True/False story... (PEP 285)

Tue Apr 9 04:36:55 EDT 2002

(The HTML version temporatily available at
http://www.skil.cz/test/TrueFalseStory.html;
converted by the reStructuredText tool -- see
http://structuredtext.sourceforge.net/)

Created: 9th April, 2002

Warning: It is rather long.

True/False story... (PEP 285)
=============================

This article should express my view of acceptance
of "PEP 285: Adding a bool type".

I want to present some points of view that (I
think) were not presented here this way.  Based
on my observations, I am going to suggest how
bool and even the strict implementation of bool
could be introduced into Python while preserving
the old code.  The ideas are rather *conceptual*
than *the lines of code*.

I am very new to Python, (say two weeks old
knowledge, started from zero) -- one reason why I
did not want to spoil the existing threads.  On
the other hand, I have working knowledge of other
languages, including C/C++ (the bool was
introduced in C/C++ with probably similar reasons
and similar problems like it is going to be done
in Python with presumably similar problems
related to backward compatibility).

I have also worked as a teacher earlier.  So I hope
I can compare my view with the view of other
teachers who participated in the discussion.

I have read threads related to PEP 285, including
the ones at Python-dev mailing list.  I have read
also the original proposal by Guido van Rossum
and also one of the longest saying *No* by Laura
Creighton.  I have noticed both positive and
negative reactions to both messages.

Firstly, I do not think that acceptance of PEP
285 was done without listening the opposite
arguments.  The discussion on Python-dev mailing
list (the URL to the archive was presented in the
"ACCEPTED" message) clearly shows that Guido did
NOT decided on his own, ignoring the voices of
others.  Frankly speaking, I have also found some
of the Laura's arguments for not accepting the
PEP slightly confusing (for me) in her own
context. Still, she definitely has the right to
express her opinion.  It was a good article --
wishing my was at least that good ;)

Here is the content of the rest of the article:

- `The booleans as the very basic concept`_
- `Learning the language vs. learning programming`_
- `What makes the good programming languages good`_
- `Implementation of concepts`_
- `Evolution vs. revolution (backward compatibility)`_

The booleans as the very basic concept
--------------------------------------

::

  > I am opposed to the addition of the new proposed
  > type on the grounds that it will make Python
  > harder to teach both to people who have never
  > programmed before and to people who _have_.  If
  > they have no preconceived idea of booleans, then
  > I do not propose to need to teach it to them in
  > an introductory lesson.  There is a time to
  > learn symbolic logic but while trying to learn
  > how to program for the first time is not it.
  > If, on the other hand, they _do_ have some
  > preconceived idea of booleans then Python will
  > not have what they want.  They will want
  > stricter Booleans that 'behave properly'.
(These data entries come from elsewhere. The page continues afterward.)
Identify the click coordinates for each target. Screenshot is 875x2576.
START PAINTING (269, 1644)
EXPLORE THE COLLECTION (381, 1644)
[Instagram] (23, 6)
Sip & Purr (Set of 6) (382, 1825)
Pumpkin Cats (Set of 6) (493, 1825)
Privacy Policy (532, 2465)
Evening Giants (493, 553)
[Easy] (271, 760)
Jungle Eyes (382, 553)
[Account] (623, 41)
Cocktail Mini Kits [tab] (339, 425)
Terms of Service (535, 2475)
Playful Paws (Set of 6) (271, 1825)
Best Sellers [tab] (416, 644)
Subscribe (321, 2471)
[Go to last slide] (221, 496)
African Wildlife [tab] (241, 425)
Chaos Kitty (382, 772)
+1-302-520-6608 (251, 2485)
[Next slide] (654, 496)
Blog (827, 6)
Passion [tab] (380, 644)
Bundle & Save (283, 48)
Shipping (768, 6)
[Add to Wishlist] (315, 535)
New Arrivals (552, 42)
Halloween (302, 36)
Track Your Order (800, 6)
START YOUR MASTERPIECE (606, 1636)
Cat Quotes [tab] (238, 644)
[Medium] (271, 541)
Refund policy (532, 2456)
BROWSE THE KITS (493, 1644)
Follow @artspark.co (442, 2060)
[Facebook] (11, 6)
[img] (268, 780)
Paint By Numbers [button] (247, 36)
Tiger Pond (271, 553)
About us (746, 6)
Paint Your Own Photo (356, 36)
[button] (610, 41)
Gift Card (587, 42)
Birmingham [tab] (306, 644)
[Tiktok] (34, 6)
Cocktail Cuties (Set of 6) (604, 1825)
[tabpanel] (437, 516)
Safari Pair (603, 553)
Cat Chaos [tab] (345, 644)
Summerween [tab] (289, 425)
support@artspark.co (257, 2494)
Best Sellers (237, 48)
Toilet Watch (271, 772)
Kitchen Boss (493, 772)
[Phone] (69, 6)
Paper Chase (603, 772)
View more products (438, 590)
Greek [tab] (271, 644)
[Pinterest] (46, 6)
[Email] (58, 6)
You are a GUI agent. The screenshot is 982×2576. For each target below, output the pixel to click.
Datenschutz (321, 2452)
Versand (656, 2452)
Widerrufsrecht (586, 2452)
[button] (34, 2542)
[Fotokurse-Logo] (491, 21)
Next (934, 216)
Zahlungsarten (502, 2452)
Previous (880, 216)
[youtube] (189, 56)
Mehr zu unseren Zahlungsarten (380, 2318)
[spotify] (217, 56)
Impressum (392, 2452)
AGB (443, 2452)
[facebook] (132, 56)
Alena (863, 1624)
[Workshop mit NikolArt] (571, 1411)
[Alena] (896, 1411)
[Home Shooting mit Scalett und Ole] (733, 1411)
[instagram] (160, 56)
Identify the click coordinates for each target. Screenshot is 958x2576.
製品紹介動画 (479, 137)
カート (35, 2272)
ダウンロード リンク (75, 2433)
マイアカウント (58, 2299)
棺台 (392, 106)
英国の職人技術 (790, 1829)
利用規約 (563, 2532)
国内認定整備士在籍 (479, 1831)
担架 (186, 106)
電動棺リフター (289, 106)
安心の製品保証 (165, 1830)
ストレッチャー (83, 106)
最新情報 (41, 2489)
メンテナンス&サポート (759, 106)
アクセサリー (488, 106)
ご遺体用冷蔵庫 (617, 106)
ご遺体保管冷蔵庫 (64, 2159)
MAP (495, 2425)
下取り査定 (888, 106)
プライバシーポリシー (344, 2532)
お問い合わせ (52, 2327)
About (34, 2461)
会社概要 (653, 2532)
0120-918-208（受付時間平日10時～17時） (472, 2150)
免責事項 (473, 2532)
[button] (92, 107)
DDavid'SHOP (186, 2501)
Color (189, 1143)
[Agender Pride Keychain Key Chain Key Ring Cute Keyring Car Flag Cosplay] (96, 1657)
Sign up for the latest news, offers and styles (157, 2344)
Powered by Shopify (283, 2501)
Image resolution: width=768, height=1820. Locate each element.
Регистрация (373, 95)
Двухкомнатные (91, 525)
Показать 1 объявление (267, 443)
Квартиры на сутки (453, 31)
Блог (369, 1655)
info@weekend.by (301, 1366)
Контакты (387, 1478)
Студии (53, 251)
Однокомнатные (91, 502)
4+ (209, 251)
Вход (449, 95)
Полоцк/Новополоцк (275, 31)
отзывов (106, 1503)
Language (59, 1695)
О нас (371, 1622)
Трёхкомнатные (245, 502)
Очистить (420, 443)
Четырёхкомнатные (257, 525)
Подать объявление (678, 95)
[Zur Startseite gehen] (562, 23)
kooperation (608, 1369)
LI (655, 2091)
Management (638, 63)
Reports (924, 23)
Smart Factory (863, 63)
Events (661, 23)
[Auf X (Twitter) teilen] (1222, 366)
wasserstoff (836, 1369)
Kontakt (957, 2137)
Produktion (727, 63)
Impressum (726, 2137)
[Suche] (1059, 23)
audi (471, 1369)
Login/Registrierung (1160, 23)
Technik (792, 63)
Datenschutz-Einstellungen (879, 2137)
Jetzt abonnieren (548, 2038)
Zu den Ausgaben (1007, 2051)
I simply do not believe that introduction of
booleans makes teaching harder.  I think that the
opposite is true.

The *if-then-else* construct is very natural for
the procedural languages and it always
*conceptually* presents the expression that
decides the branching as the *conditional
expression*.  The same holds for conditions of
loop constructs.  The *conceptual result* of
such expression is always boolean -- true/false.
(The implementation of booleans is another story
-- see the `Implementation of concepts`_ below.)

For beginners (students), the notion of yes/no or
true/false plus some logical operations are quite
enough for introduction to booleans.  There is no
need to explain the details of the boolean
algebra.  Your are not explaining them the
details of how integers are defined
mathematically either, do you?

Even the small children are used to questions
like *Are you hungry?*  It's very unlikely that
they answer *Zero!*  Yet, they have no formal
knowledge of booleans. ;)

See `What makes the good programming languages
good`_ for the further discussion on booleans.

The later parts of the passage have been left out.